I’m seeing a trend where bloggers seem to be moving over to Medium.com rather than looking after their own websites.
From my own personal reading list, the team at Basecamp have done it, they no longer run their blog Signal versus Noise on their own servers.
Is is time to abandon the good ship WordPress and take sail with Medium? Psst I’ll save you some reading the answer is no.
What Is Medium.com
Medium.com is a publishing platform. It allows you to publish blog posts. It is aimed at thought provoking long form pieces
Medium is a startup without a monetization policy at the moment, no ads, no paid subscriptions, but they will have to start making money eventually and my guess would be a subscription of some sort to publish content to their large audience.
Medium is free at the moment
The Benefits Of Medium
Medium has lots of reader – If you publish there you are using their readers and platform to get more readers for your message. It’s easier to get lots of eyeballs on your message where there us already a large audience.
No tech skills – Medium doesn’t require any programming, hosting or setup skills. It just works.
What It Is Not
It’s not yours – you could be kicked off and lose control of your content at any time
It’s only a publication platform – all you get to do is add your content, no control over sidebars, links, widgets or anything else. No e-commerce, no email signups, no contact forms.

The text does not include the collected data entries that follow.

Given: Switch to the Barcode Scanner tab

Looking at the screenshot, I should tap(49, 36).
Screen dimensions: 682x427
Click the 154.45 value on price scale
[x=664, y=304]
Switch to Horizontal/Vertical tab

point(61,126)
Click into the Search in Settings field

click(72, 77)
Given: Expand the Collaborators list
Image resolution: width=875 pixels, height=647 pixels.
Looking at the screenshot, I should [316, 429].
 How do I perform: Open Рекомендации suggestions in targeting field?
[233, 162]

Tending Other Peoples Gardens
Yet again we see the rise of a third party site people don’t own and have not control over and people are telling us to abandon our own sites to rush and build someone elses.
Facebook, twitter, instagram, foursquare, wordpress.com and now medium, you are putting content on there so other people can monetise your work.

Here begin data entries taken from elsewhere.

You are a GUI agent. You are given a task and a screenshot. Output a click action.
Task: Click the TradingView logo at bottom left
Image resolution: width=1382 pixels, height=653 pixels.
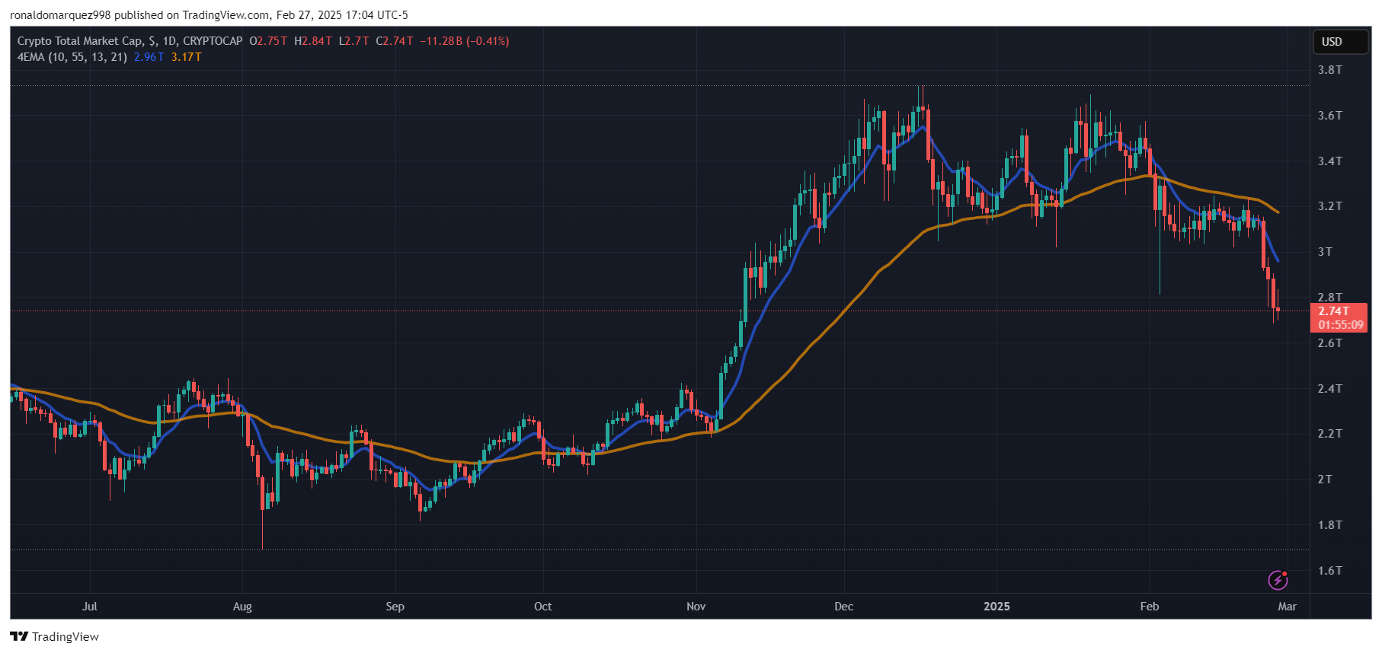click(x=55, y=636)
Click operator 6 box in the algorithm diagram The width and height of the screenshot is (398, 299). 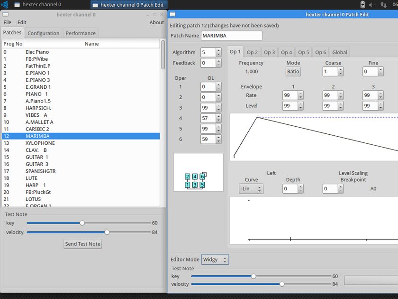click(202, 176)
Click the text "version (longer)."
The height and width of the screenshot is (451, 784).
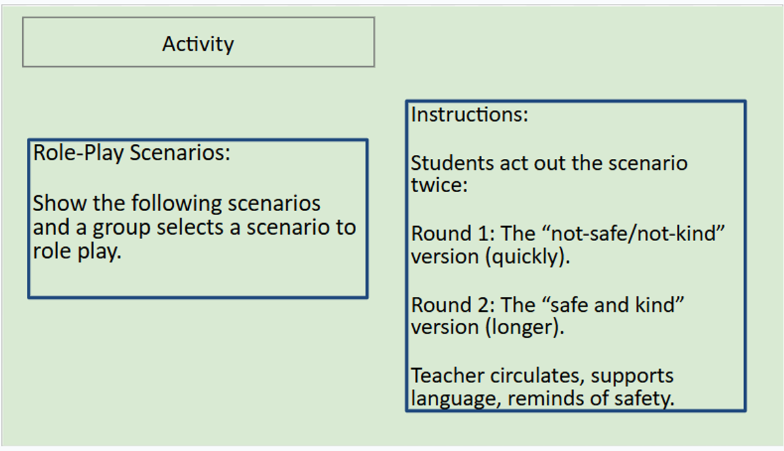pyautogui.click(x=487, y=327)
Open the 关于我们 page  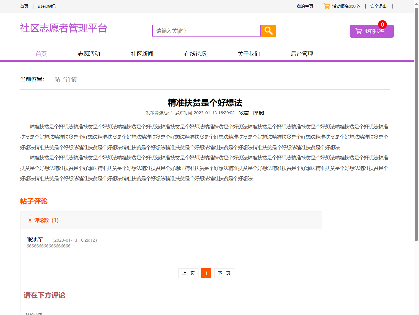pyautogui.click(x=248, y=54)
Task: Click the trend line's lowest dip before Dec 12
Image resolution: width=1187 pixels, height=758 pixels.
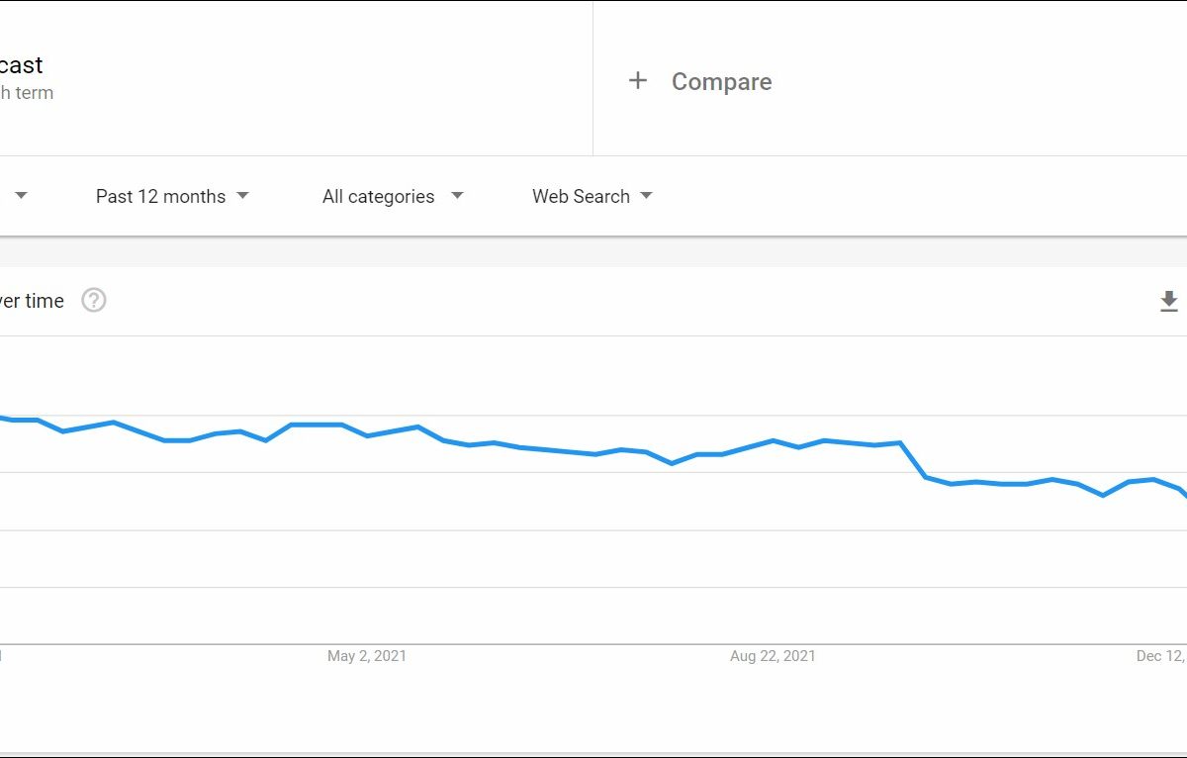Action: [1103, 495]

Use Medium as it is meant, put some pillar content onto Medium and use it to draw people to a web property you own.
Wrap Up – Medium.Com
I’m sure you are thinking it’s sour grapes that a WordPress developer would talk down Medium, but please remember they are a business, a business that wants you to create content for them (for free) so they can monetise your writing at a later stage.
It’s not a complete publishing platform like WordPress, you cannot extend their site to do any of the useful things you need.